--- What you need to do ---
Restate each line of the listing exactly, without carrying over any pictures.

--- Source records ---
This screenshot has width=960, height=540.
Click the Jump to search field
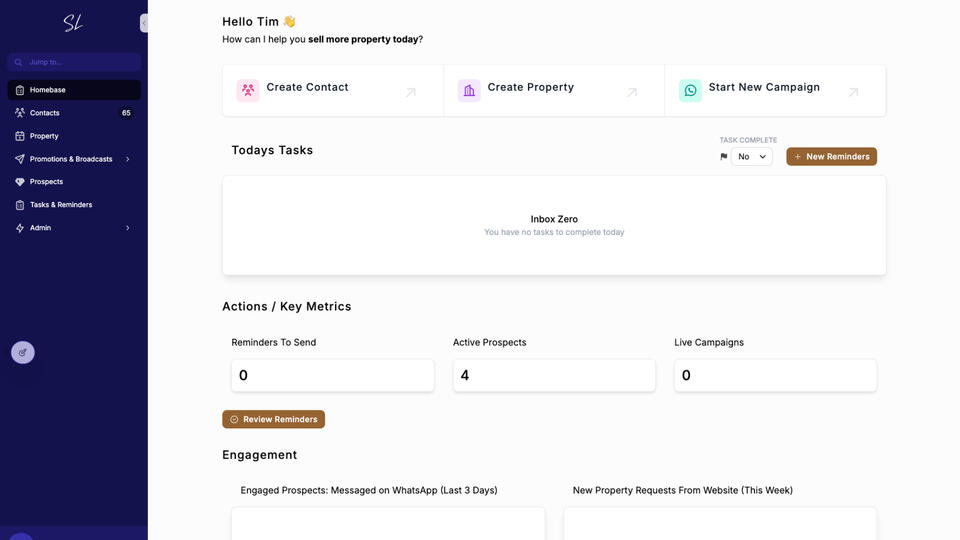(74, 62)
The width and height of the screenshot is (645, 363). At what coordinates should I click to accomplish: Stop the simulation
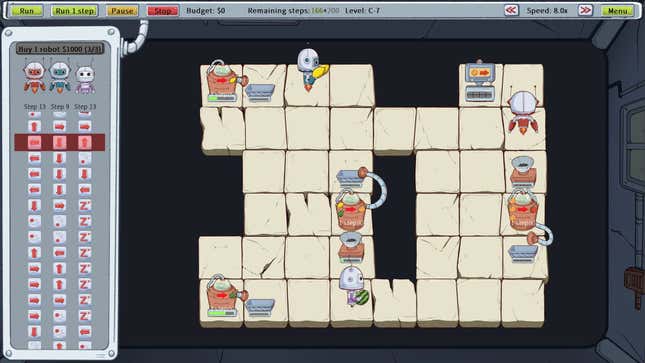[163, 11]
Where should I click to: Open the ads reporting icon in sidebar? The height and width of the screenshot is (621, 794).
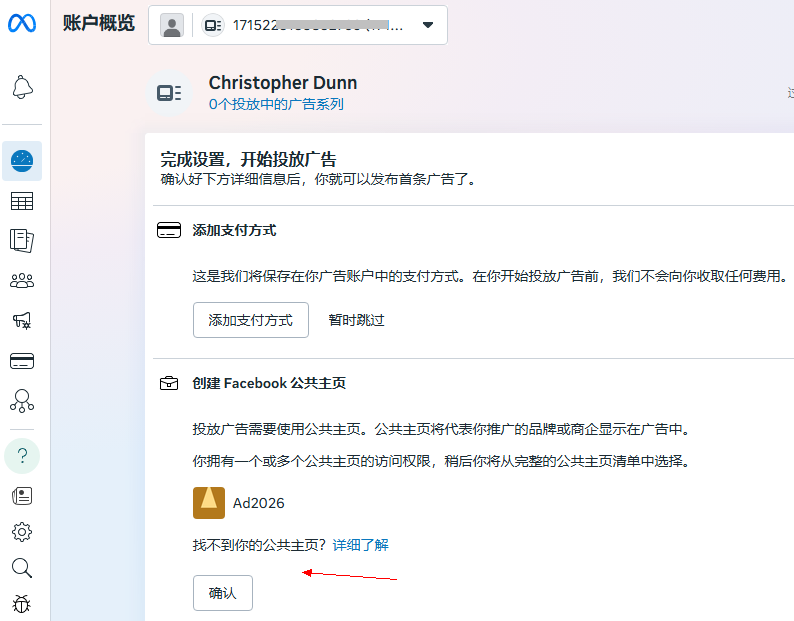22,241
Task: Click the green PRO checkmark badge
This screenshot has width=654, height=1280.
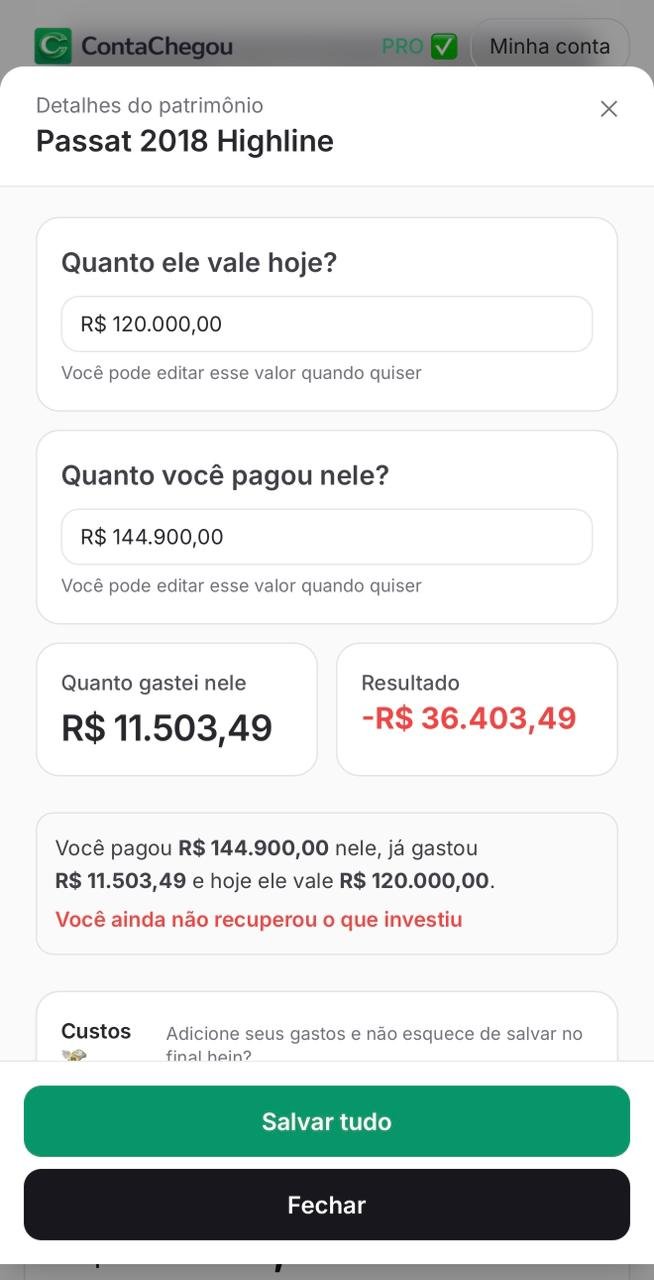Action: coord(442,45)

--- Result of this exercise ---
This screenshot has width=960, height=540.
Click the Jump to search field
(74, 62)
The width and height of the screenshot is (645, 363). At what coordinates should I click to accomplish: Stop the simulation
[163, 11]
Where should I click to: Open the ads reporting icon in sidebar? The height and width of the screenshot is (621, 794).
22,241
Task: Click the green PRO checkmark badge
This screenshot has width=654, height=1280.
Action: coord(442,45)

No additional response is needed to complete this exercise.